Sydney University Football Club produced another two capped Wallabies on Saturday night, when hooker Nathan Charles and tighthead prop Laurie Weeks entered the fray in the 74th minute of the Second Test against France, at Etihad Stadium, Melbourne.
And there will be another one in Sydney this Saturday night, with second-rower Will Skelton selected in the run-on side to play France in the Third Test.
Although Weeks and Charles ran on at the same time, the Australian Rugby Union follows historical convention by numbering the players in alphabetical order, so Charles became Wallaby No.881 and Weeks is Wallaby No.882.
With Skelton the only uncapped player in the 23-man squad for the Third Test, will become Wallaby No.883.
While Charles and Weeks didn’t get a chance to pack into a scrum in the Second Test, they were able to savour a series win, with the Wallabies winning the First Test 50-23 and holding on to win the Second Test 6-nil.
They have been selected on the bench for Saturday night along with Sydney University team-mates Nick Phipps at halfback and Ben McCalman in the backrow. McCalman performed well last Saturday, but makes way for Wycliff Palu, who is returning from injury. Sydney University will also be represented by five-eighth Bernard Foley and fullback Israel Folau.
Skelton, another product of the Sydney University Colts production line, will partner Rob Simmons in the second-row as Australia attempts a clean-sweep of the series at Allianz Stadium.
Coach Ewen McKenzie opted to give the 203cm, 140kg giant an opportunity in the starting side at the expense of former captain James Horwill.
McKenzie said he was looking forward to seeing what impact Skelton would bring to the match.

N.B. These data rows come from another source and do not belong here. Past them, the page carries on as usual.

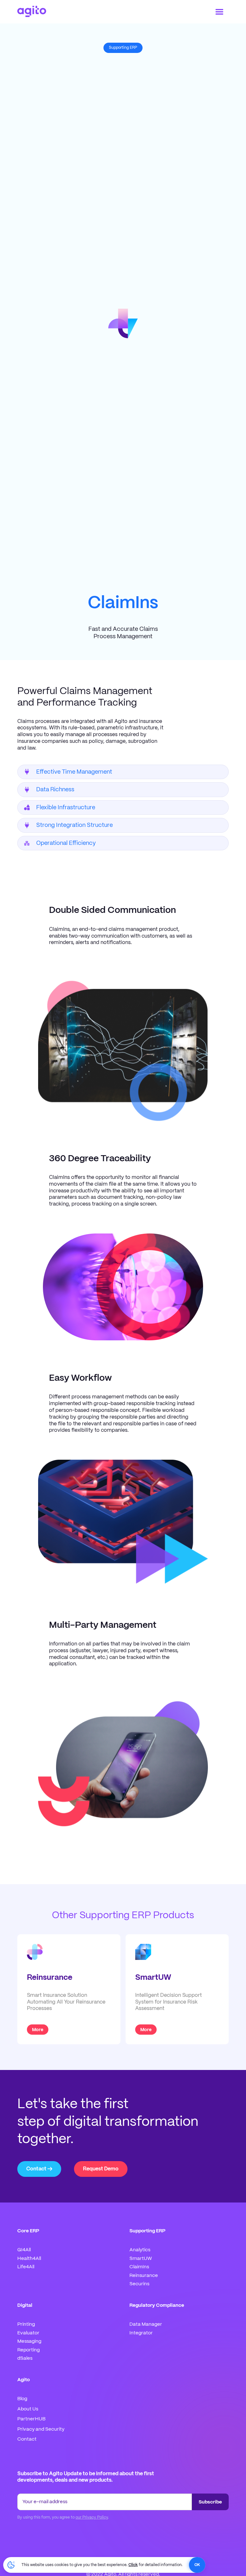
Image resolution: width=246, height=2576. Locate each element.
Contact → (39, 2169)
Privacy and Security (40, 2429)
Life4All (25, 2267)
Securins (139, 2284)
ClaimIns (139, 2267)
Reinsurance (143, 2275)
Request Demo (101, 2169)
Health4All (29, 2258)
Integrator (141, 2333)
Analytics (139, 2250)
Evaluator (28, 2333)
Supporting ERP (123, 47)
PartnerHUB (31, 2419)
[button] (219, 12)
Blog (22, 2399)
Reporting (28, 2350)
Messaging (29, 2341)
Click (133, 2565)
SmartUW (140, 2258)
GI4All (24, 2250)
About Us (27, 2409)
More (37, 2030)
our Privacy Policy (92, 2517)
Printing (26, 2324)
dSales (24, 2358)
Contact (27, 2439)
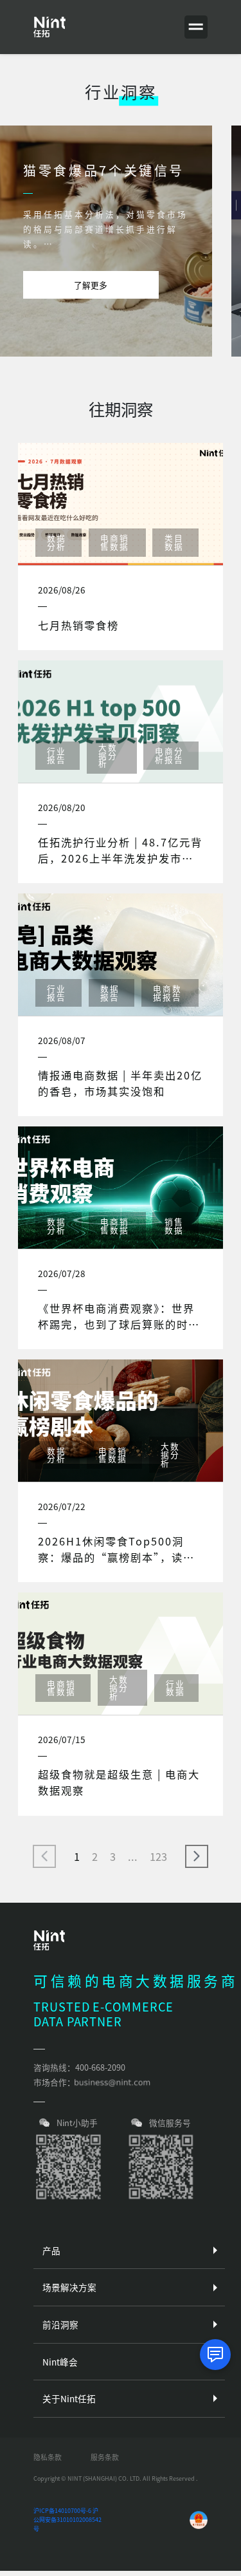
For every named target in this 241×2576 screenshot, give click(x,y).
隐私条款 (47, 2457)
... (133, 1856)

“During the series we’ve already benefited from giving two other locks, Sam Carter and Luke Jones, their first opportunities for Australia,” he said. “The experience they gained will prove invaluable in the long-run and now it’s Will’s turn to show us what he has got.
“I’ve been really impressed with his attitude and the contribution he’s made to this team since the beginning of the series. He’s obviously got impressive metrics but he also has a big motor and is particularly skilful, so we’re looking forward to seeing how he will impose himself on the game.
“He’s worked really hard over the past 12 months at the Waratahs on improving his match conditioning and we believe he is ready for the step-up to Test Rugby.”